The death of 19-year-old Ravon was a major reason city council member Larry Wright organized the rally. The shooting happened just around the corner from Wright's home, just a month and a half after Ravon had spoken up to city council about crime concerns.

"We are all responsible for the deaths in this city," commented Fayetteville Police Chief Harold Medlock as he urged people to no longer accept it when their friends, even their family members carry illegal guns.

He promised that if people report those guns, officers would collect them – no questions asked.

"We're coming after all those criminals that want to carry guns and shoot innocent children and people in the street like you've lost your mind," said Wright.

Wright is also a preacher, and at times he let that side of him come out as he emoted from the lectern in front of the crowd. His words came with some harsh truths.

"The truth be told, it is black boys and black girls, black young men and black boys that are killing one another in our streets, and it's got to stop,” Wright said.

Rows of pointing data
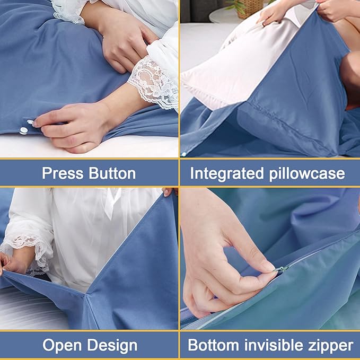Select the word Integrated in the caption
pos(229,173)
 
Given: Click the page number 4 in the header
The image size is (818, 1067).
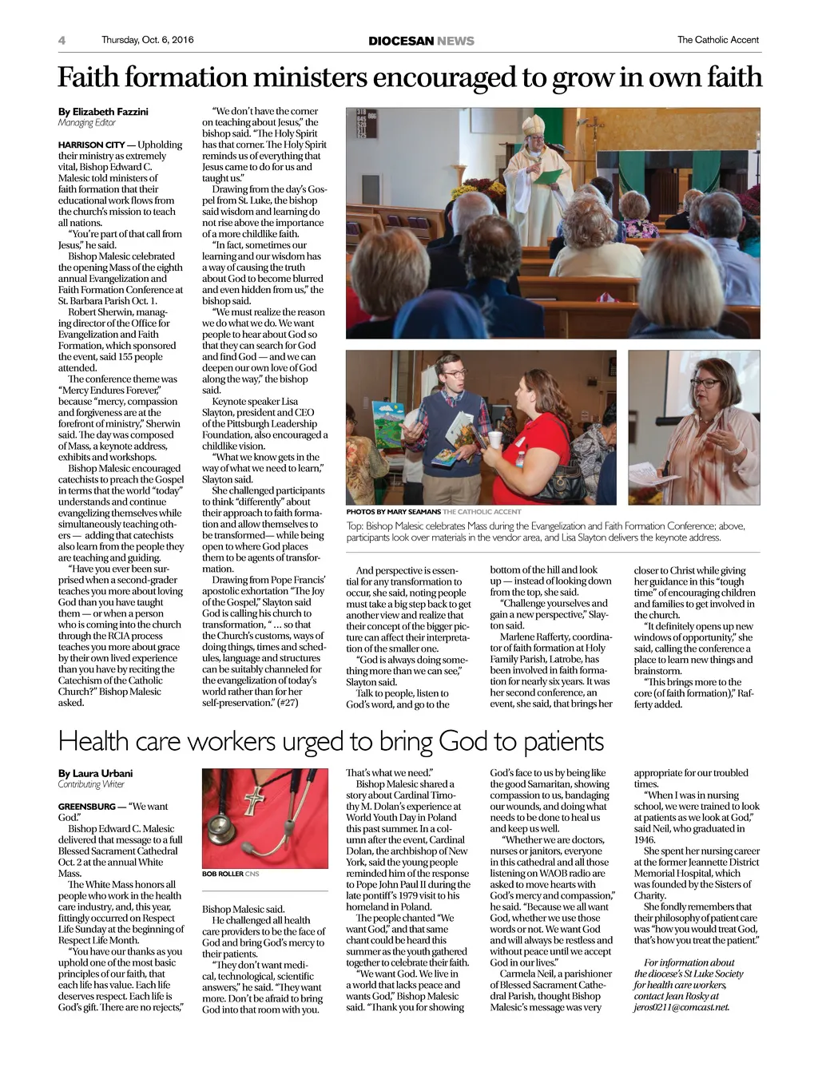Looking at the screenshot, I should pos(62,41).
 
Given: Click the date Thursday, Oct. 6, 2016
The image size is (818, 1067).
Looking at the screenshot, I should pos(147,40).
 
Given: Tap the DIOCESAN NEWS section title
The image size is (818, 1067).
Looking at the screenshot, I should pos(421,41).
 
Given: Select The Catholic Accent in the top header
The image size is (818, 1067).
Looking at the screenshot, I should pos(717,40).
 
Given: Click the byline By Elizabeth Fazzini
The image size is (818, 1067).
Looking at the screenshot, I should pos(103,112).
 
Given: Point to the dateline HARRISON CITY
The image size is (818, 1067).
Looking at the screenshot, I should pos(91,145).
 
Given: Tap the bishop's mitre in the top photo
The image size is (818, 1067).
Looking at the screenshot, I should pos(534,125).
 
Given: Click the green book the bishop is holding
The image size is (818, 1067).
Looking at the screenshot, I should pos(547,177).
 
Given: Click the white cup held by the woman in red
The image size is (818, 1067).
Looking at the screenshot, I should pos(494,439).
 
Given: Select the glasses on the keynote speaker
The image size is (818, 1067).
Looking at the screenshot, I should pos(704,383).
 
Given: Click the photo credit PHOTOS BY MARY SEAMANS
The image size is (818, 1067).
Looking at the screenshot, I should pos(393,511).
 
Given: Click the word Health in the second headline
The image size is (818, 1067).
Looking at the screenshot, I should pos(93,742).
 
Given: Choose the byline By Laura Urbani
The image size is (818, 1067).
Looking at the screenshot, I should pos(95,773).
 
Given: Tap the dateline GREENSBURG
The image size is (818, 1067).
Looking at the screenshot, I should pos(86,807).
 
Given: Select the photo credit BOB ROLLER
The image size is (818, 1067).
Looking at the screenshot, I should pos(222,874).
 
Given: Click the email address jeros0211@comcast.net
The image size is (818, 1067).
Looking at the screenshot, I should pos(681,1007).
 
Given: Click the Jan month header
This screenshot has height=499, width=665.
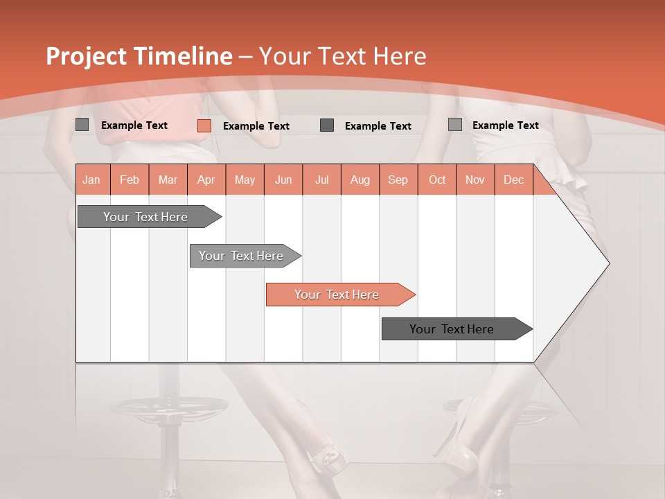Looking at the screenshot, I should [x=91, y=180].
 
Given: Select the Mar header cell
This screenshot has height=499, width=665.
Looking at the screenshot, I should [x=168, y=180].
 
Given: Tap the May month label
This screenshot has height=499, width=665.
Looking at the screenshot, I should [x=245, y=180].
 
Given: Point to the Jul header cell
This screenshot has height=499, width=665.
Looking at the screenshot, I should [x=321, y=180].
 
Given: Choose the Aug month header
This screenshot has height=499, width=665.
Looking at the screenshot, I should [x=360, y=180].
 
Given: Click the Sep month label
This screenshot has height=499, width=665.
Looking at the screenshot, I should [x=398, y=180].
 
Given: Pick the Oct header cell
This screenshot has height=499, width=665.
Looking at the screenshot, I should [x=437, y=180].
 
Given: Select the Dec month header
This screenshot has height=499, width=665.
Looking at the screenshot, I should [x=513, y=180].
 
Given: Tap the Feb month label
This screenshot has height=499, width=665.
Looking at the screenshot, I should [x=130, y=180].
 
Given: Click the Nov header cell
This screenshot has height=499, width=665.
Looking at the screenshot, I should [x=475, y=180].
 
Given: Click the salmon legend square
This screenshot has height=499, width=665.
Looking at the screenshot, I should [x=204, y=125].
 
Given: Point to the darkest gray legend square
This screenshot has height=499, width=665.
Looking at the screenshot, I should [x=327, y=125].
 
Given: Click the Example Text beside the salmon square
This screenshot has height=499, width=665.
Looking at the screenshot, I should [x=256, y=126].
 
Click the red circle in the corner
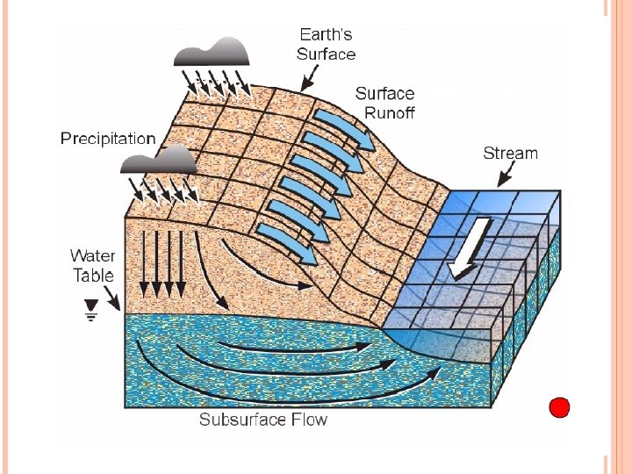[559, 407]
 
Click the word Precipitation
[108, 138]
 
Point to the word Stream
[510, 154]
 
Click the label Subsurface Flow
[262, 420]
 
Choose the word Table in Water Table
[93, 275]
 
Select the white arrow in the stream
[463, 248]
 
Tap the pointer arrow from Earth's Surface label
[307, 81]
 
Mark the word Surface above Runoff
[385, 93]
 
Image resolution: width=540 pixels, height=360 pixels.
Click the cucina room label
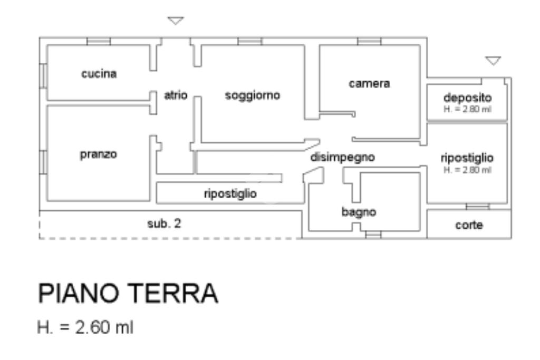point(99,74)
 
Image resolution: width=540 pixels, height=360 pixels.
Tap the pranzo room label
point(99,155)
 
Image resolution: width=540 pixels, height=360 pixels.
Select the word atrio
point(176,95)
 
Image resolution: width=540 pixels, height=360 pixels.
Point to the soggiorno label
point(253,95)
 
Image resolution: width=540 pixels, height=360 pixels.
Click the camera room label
point(369,83)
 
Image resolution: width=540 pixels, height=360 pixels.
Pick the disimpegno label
point(342,157)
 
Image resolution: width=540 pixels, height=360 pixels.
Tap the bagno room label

Exercise goal »
Pick up the Fayetteville rally article after Wright's final quote and carry it forward. The material comes from a source unrelated to the Fayetteville rally article.

Answer to this exercise »
Spring Lake Mayor Chris Rey urged everyone to take the rally as motivation to act. He said the words of the night were useless unless people left the rally ready to give their time and commitment to work with young people.

"How many of you are going to take time to volunteer and mentor a child?” Rey asked. “That's your charge. That's what's needed. That's what's missing."

Jordan added her own thoughts about the need to take action.

“If you’re here today and you don’t go out and fight for this, there’s really no purpose for being here,” she said.

Wright said he will be working with other government leaders to see if more intervention programs need to be improved or added to the Fayetteville area. He said he would be willing to fight for funding for those programs to get members of the community involved with young people.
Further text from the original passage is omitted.